Wondering why women all turned into his old nurse when there was an injury to tend, he drank the bitter brew in the other beaker, and was handed his spiced ale as if it was a reward, but had barely tasted it when Nory emerged from the corner of the chamber with a clean shirt.

‘Come, we’ll help you into this,’ Alys said in Scots, ‘and I shall help question the prisoner too.’

‘Tam’s out there heating up his pilliwinks,’ said Jennet.
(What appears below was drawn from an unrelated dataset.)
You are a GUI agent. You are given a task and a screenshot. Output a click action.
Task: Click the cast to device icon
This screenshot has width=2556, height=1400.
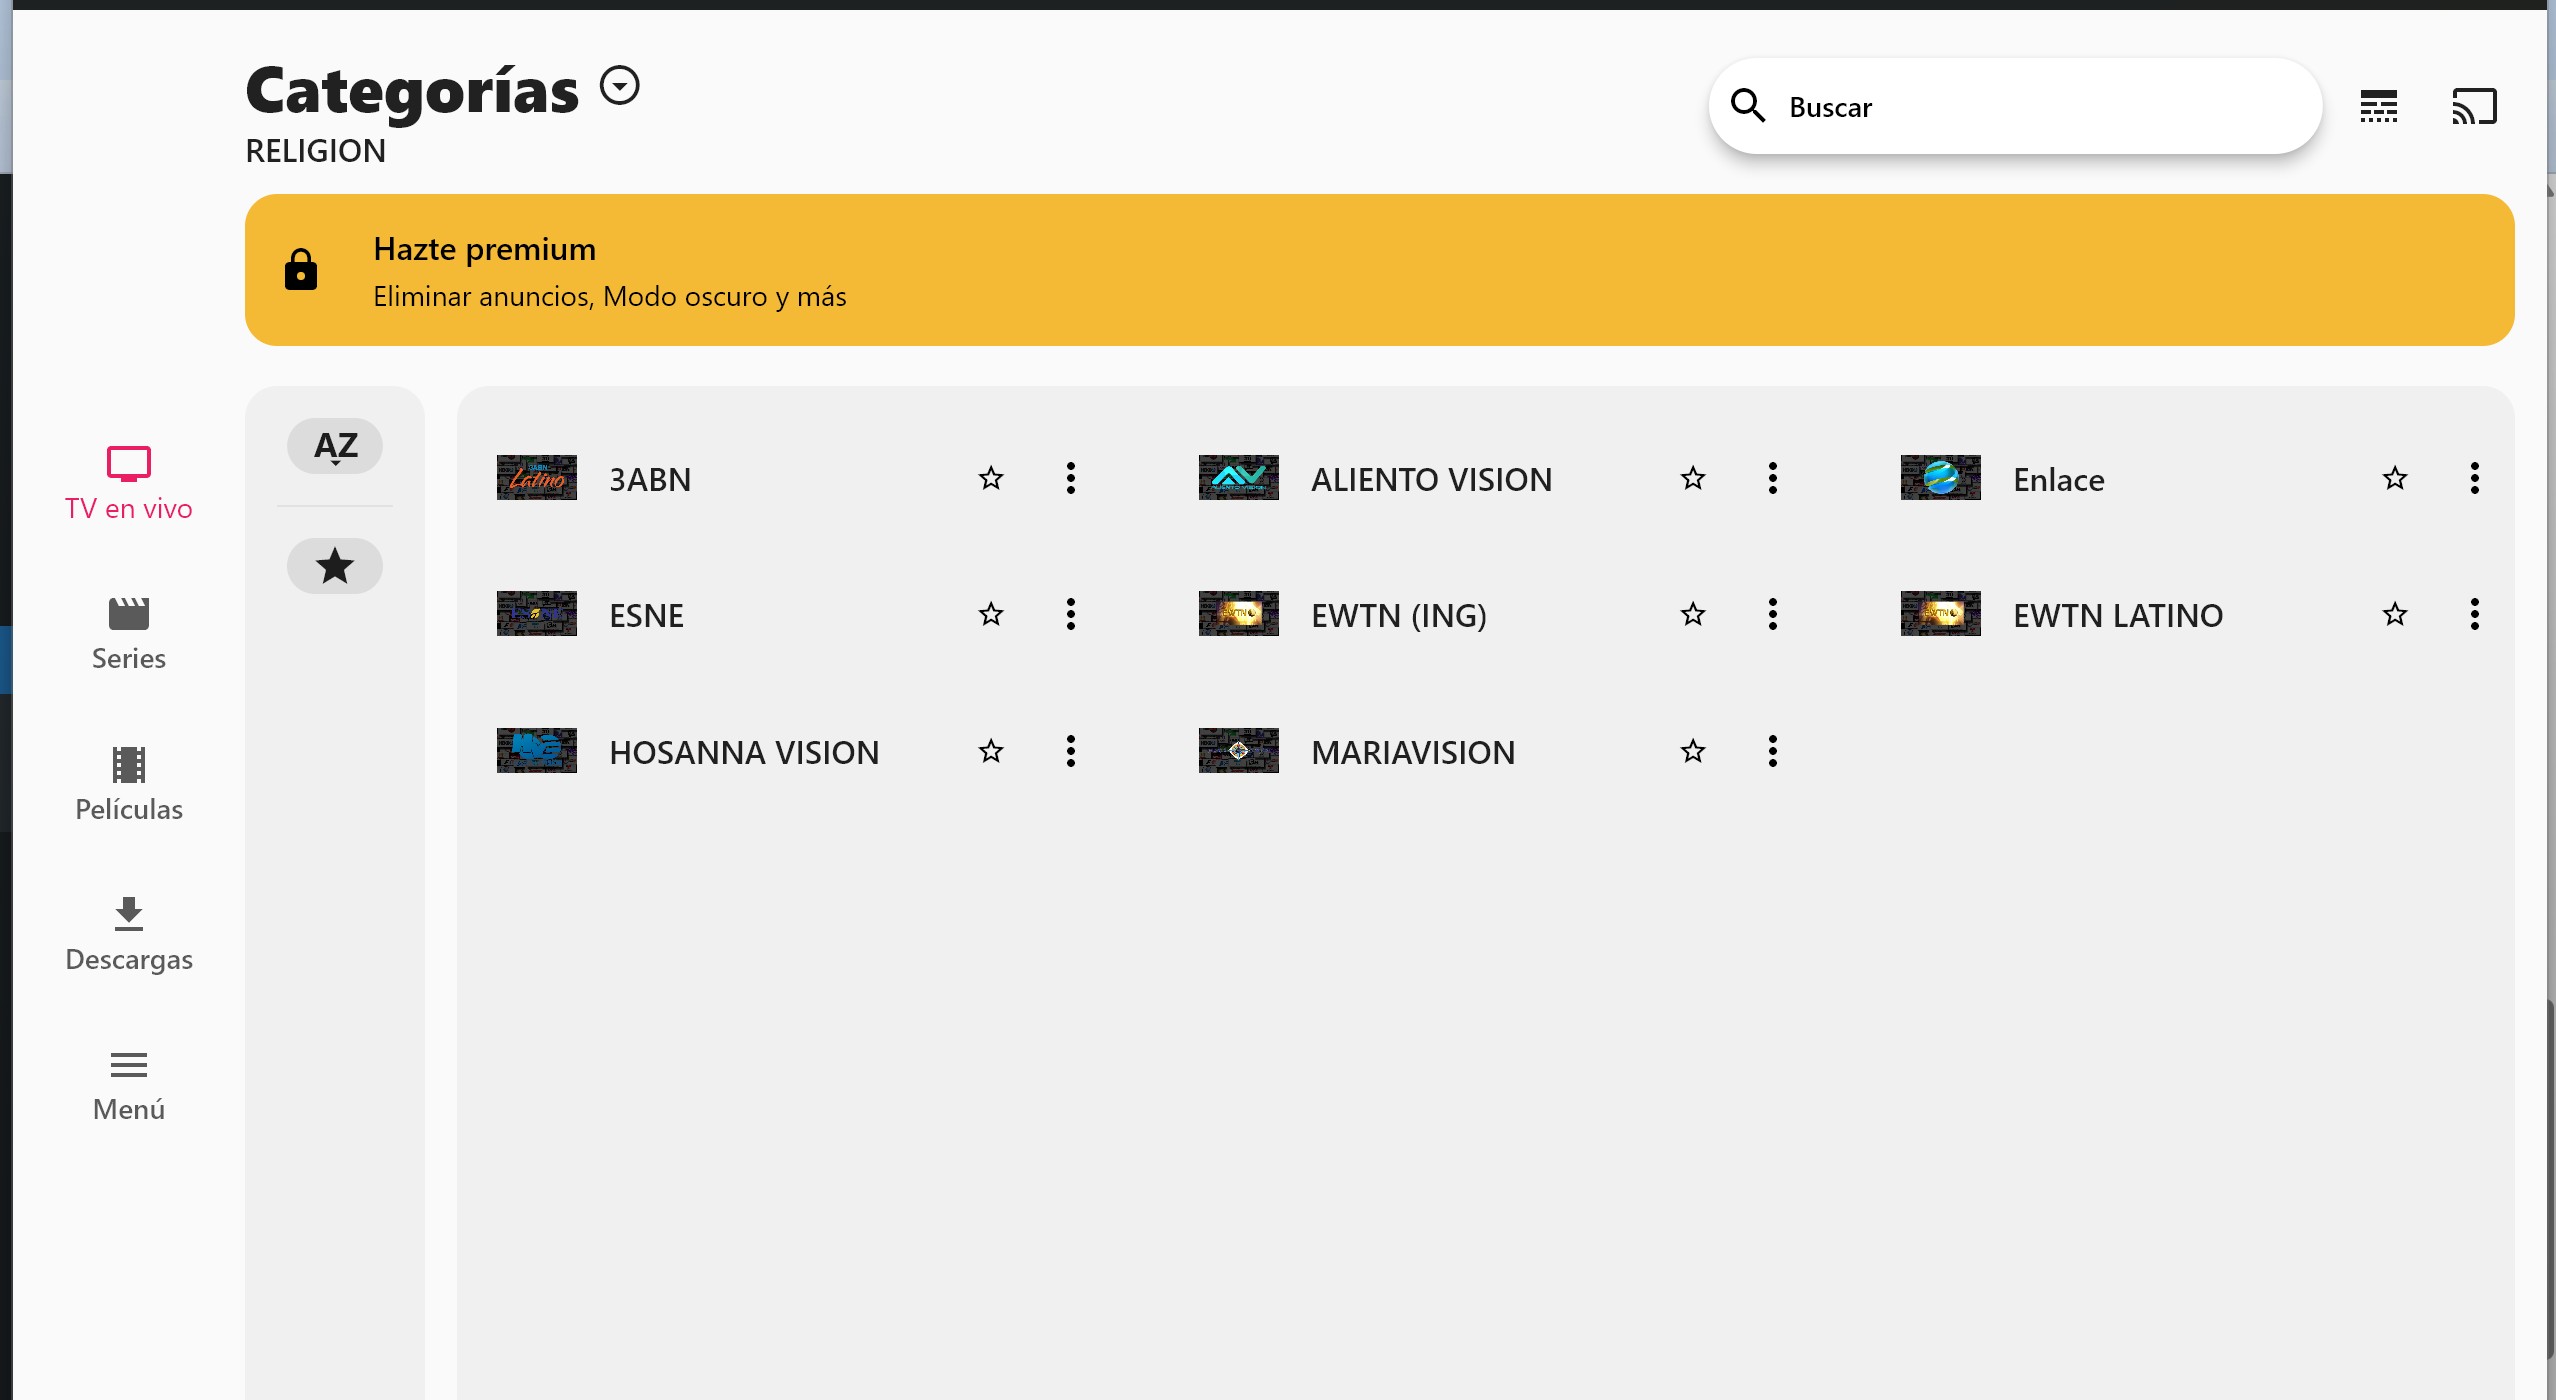coord(2474,107)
‘I hope there’ll be no need o that,’ said Gil repressively, allowing Nory to ease the shirt onto his bandaged arm. His injuries were not serious, he felt, though they had bled impressively, and Alys had cleaned the cuts well with more of the same usquebae. They were still stinging, despite the salve she had daubed on them before covering all with bandages begged from Brother Euan across the courtyard.